O juiz foi submetido a uma sindicância da vida pregressa, a verificação da aptidão física, mental e psicológica, e uma avaliação de sua capacidade técnica e jurídica. O relator disse que Holland tentou evitar essa avaliação, tendo deixado de comparecer em duas oportunidades agendadas.
A banca avaliadora foi presidida pelo vice-diretor da Escola Paulista da Magistratura, desembargador Milton Paulo de Carvalho Filho, e composta pelos desembargadores Adalberto José Queiroz Telles de Camargo Aranha Filho, Luciana Almeida Prado Bresciani e Renato Rangel Desinano, conselheiros da escola.
A banca avaliadora concluiu “pela baixa compreensão do conteúdo dos cursos e de capacidade de sua exposição; incorreção da quase totalidade das respostas, muitas descontextualizadas, demonstrando desatualização no direito; declarou-se, portanto, diante dos votos proferidos, o aproveitamento insatisfatório do magistrado”.
O relator destacou que as perguntas se referiam a aspectos elementares do Direito Público, Direito Penal e Direito Privado, “destituídas de qualquer viés que pudesse surpreender o interessado”. “Giraram em torno de matérias da rotina forense”, disse.
Soares de Mello entendeu que “outra não poderia ser a conclusão da banca”. Ele leu algumas perguntas e respostas, durante o resumo de seu voto.
O relator votou pelo indeferimento do pedido: “É temerário recolocar o requerente, comprovadamente destituído de preparo técnico e jurídico, para praticar atos jurisdicionais de extrema relevância, capazes de comprometer a vida e os bens dos jurisdicionados”.
Soares de Mello lembrou que o juiz em disponibilidade também está obrigado a aprimoramento cultural, capacitação e atualização.
“O indeferimento, repito, não se liga à conduta que o levou à disponibilidade, mas sim ao descumprimento, por quase 30 anos, do dever a que estão sujeitos todos os integrantes da magistratura nacional de estudar o Direito, capacitar-se e manter-se atualizado com respeito a leis, normas e jurisprudência”, concluiu.
Holland pretendia ver aprovado o imediato aproveitamento nas funções de seu cargo –em caráter definitivo–, “retroagindo e reconhecendo todos os direitos a partir de maio de 2003, quando seu reaproveitamento foi inconstitucional e ilegalmente negado”.
OUTRO LADO
Em sustentação oral, o advogado Cristovam Dionísio de Barros Cavalcanti Junior disse que o tribunal agiu com “maldade” e “leviandade”. “A nossa Constituição veda a pena perpétua.

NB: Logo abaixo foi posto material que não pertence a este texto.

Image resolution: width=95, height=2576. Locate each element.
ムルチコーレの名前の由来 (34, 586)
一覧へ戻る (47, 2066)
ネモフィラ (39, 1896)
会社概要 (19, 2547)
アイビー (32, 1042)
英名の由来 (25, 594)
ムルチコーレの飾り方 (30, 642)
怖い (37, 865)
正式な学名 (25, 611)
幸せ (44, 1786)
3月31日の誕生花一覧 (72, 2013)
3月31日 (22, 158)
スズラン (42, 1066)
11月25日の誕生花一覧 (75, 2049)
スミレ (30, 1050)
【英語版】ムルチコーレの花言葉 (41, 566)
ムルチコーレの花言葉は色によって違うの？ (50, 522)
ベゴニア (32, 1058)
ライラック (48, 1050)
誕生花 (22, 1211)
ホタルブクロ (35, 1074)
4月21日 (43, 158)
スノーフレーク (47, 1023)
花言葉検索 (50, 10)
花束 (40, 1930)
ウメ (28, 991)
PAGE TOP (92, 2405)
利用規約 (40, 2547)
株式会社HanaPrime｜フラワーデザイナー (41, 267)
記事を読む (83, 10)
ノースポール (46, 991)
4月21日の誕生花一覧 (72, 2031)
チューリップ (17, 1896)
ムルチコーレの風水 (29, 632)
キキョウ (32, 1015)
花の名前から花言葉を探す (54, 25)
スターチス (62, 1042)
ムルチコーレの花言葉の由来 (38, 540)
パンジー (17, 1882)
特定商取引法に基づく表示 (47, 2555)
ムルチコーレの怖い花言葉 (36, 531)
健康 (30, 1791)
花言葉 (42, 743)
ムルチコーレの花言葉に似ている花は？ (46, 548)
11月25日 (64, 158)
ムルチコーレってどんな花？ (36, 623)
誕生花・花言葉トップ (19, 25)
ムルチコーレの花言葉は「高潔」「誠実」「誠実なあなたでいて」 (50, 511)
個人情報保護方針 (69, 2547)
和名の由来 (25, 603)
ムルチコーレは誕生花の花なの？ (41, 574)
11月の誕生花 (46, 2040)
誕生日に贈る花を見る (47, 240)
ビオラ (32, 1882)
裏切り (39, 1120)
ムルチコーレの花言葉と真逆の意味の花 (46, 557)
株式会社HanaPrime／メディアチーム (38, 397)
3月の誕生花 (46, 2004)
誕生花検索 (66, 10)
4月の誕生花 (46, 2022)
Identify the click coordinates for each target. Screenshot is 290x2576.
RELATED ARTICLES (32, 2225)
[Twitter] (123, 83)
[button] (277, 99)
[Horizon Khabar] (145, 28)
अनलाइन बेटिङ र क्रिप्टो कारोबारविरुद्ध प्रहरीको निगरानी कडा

É desumano”, disse.
“Essa avaliação foi seletiva, para poder reprovar o magistrado”, disse Cavalcanti Junior. O advogado alegou que Holland estava nervoso; pediu que o tribunal designasse o juiz para presidir audiências de conciliação.
O presidente da Anamages, Magid Nauef Lauar, considera mais grave o fato de que Holland “foi acusado pela prática de um delito e não foi condenado, pois o Poder Judiciário paulista não teve a capacidade para julgá-lo, deixando prescrever o possível crime e, como é sabido, a prescrição se iguala à absolvição”.
Segundo Lauar, se Holland tivesse praticado homicídio ou latrocínio “já teria cumprido a pena, estaria livre e novamente primário diante da reabilitação”.
“Há um visível enfrentamento do TJ-SP para com o CNJ, pois em se tratando do maior tribunal do Brasil chega até ser natural não cumprir as determinações do CNJ”, diz Lauar.
Resumo dos fatos
– O juiz Marcello Holland Neto está em disponibilidade desde 1992, com vencimentos proporcionais ao tempo de serviço. O Órgão Especial do TJ-SP entendeu naquela ocasião que ficou comprovada sua coparticipação em fraude eleitoral; o recebimento indevido de um “relógio valioso presenteado por um candidato beneficiado” e auxílio-moradia pago por uma prefeitura.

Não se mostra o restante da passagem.